What the task asks: Going through the listing below, tally the lines that contain the word "agent" and give only that figure.

(Beginning of Record set)

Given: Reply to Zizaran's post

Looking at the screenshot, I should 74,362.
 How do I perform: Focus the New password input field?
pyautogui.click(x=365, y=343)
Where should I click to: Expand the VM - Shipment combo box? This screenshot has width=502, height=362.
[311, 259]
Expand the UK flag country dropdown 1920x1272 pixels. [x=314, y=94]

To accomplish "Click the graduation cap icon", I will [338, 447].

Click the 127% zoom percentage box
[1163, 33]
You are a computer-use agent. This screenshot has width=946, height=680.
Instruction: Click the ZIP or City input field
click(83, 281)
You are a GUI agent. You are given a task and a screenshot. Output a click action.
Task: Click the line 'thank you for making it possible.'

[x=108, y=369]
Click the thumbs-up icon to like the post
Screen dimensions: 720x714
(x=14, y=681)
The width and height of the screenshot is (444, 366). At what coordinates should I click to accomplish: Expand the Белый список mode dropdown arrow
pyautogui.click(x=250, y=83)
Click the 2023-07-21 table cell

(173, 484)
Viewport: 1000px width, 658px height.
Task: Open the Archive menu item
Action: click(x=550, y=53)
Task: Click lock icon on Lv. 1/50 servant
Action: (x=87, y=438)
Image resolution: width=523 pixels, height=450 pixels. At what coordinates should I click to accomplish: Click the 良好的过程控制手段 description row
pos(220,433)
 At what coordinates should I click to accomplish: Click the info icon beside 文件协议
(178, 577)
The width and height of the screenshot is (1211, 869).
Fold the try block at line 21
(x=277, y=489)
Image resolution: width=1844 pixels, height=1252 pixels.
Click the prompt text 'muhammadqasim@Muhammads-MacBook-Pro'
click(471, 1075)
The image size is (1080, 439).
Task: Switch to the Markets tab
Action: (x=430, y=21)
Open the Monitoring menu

(End of Record set)

Exercise solution: 2